Well, thanks to one group of researchers in Los Angeles (LA), it’s easier than you might think.
In recent years, high-quality and precise air quality monitors have become far more affordable than they were in the past. And this has paved the way for community scientists to contribute to academic study of air quality, as well as know their air quality in their own home.
In today’s blog, we’re diving deep into the history of air quality in LA. Then, we’ll highlight how researchers are using PurpleAir’s air quality monitors to study air pollution today.
The History of Air Quality in Los Angeles
Throughout the city’s history, Los Angeles has had a lot of difficulty with air pollution. Back in 1903, the haze from industrial smoke was so thick many residents mistook it for an eclipse. Shortly after that incident, city officials implemented various measures to reduce factory emissions.
You can see how dense it was in this photo from the library collection from the University of California Los Angeles (UCLA) :
Despite these efforts, the air quality suffered again a few decades later in the 1940s-50s as vehicle use increased—also causing higher levels of particulate matter. With so much harmful air, many residents would carry small cloths or wear masks to avoid inhaling excessive pollution.
The air quality in LA was so bad that it even affected the local airport as pilots struggled to see the runway when landing. Due to the geography of the region, temperature inversions were also common as they trapped the toxic air over the city.
All of these factors made LA’s air quality notoriously bad.
Fast forward to today, and now the city has various organizations run by air pollution officials who implement stricter regulations to reduce air pollution in Los Angeles.
Over the years, the city has improved air quality through all kinds of strategies like:
- Developing a better transit system
- Banned the burning of waste in backyard incinerators
- Removing high-polluting lead in gasoline
- Forcing heavy-polluting factories to slow production
- Encouraging carpool and transit programs
Now, air pollution in Los Angeles is a lot better than it was in the past, but we can always strive to improve our air quality. And so, a group of researchers is working on developing a network of air quality monitors to do just that.
How Researchers Are Using PurpleAir in LA
In 2020, academic researchers in Los Angeles had a simple question. How could the city of LA better monitor particulate matter (PM2.5) in local neighborhoods hourly?
The challenge preventing this historically was that government air quality monitors were too sparse. In addition, residential air quality monitors were too costly or inaccurate.

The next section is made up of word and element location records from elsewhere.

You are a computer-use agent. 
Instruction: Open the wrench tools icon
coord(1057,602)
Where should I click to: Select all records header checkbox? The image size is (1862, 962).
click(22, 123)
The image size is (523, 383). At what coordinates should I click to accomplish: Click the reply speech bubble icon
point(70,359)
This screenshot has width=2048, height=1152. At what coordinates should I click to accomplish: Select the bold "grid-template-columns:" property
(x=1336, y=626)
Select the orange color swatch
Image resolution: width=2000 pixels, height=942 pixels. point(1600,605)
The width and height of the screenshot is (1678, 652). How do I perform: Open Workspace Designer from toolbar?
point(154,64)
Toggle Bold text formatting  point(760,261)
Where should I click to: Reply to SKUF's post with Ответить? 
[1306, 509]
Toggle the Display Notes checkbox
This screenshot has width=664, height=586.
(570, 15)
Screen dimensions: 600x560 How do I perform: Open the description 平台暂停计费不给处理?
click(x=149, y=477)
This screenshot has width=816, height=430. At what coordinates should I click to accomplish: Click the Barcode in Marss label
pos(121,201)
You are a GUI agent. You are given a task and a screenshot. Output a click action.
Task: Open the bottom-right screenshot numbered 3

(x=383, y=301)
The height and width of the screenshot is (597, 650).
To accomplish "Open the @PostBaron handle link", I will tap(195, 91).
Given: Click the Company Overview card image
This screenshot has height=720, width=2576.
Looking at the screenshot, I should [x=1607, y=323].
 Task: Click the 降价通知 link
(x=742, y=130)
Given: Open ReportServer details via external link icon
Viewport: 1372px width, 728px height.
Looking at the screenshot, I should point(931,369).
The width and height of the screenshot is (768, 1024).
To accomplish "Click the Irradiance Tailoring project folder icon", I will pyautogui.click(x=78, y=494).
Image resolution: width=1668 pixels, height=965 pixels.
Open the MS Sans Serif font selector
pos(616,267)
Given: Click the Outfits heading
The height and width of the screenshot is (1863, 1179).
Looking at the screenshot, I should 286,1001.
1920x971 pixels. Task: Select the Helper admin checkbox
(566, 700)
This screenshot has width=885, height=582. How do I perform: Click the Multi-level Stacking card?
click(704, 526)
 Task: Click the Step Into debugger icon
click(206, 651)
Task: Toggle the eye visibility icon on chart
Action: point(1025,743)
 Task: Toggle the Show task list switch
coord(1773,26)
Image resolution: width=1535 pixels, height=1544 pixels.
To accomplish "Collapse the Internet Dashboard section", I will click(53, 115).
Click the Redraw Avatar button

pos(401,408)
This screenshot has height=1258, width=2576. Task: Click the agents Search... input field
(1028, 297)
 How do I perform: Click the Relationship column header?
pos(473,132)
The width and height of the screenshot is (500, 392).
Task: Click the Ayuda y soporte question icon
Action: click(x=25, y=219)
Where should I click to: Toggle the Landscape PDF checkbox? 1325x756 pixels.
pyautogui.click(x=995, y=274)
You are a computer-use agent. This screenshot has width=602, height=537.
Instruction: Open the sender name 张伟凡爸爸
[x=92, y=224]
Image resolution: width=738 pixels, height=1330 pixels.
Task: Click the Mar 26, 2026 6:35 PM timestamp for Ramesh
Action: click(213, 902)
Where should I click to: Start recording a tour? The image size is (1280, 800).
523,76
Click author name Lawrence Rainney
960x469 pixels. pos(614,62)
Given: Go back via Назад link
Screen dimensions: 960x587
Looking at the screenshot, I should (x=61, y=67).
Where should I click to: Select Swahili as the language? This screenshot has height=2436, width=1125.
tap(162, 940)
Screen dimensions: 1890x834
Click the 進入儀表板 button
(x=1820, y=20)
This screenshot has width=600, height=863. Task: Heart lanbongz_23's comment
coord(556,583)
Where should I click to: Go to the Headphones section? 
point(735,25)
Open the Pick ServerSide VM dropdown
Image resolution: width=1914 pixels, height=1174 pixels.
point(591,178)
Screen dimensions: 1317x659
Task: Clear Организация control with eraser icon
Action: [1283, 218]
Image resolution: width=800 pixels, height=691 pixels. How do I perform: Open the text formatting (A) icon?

However, with the increased use and affordability of air quality monitors like PurpleAir, they believed that this would pose an opportunity for better data in combination with local monitoring systems used by other agencies.
And so, the researchers started measuring air quality in one local neighborhood that incorporated both PurpleAir data and network data from LA county. They created a machine learning model which then allowed them to accurately predict particulate matter throughout the week. By combining both types of data, their readings of PM2.5 were far more precise than they were before.
To conclude their findings, researchers determined that the increased use of PurpleAir monitors was a huge step towards empowering community scientists. We’re thrilled to see more research that helps everyone better understand the dangers of air pollution in our cities and neighborhoods.
By making air quality data accessible for everyone, we can all make more informed decisions on our local air quality policies. We hope more cities take after Los Angeles by investing in air quality technology or by using the PurpleAir Map to see their city’s air quality in real time.
Connect With PurpleAir
At PurpleAir, there are tons of organizations and researchers around the world using our data—from Google to the EPA. We’re thrilled to see research like this being used to help local neighborhoods, and we look forward to seeing plenty more in the future.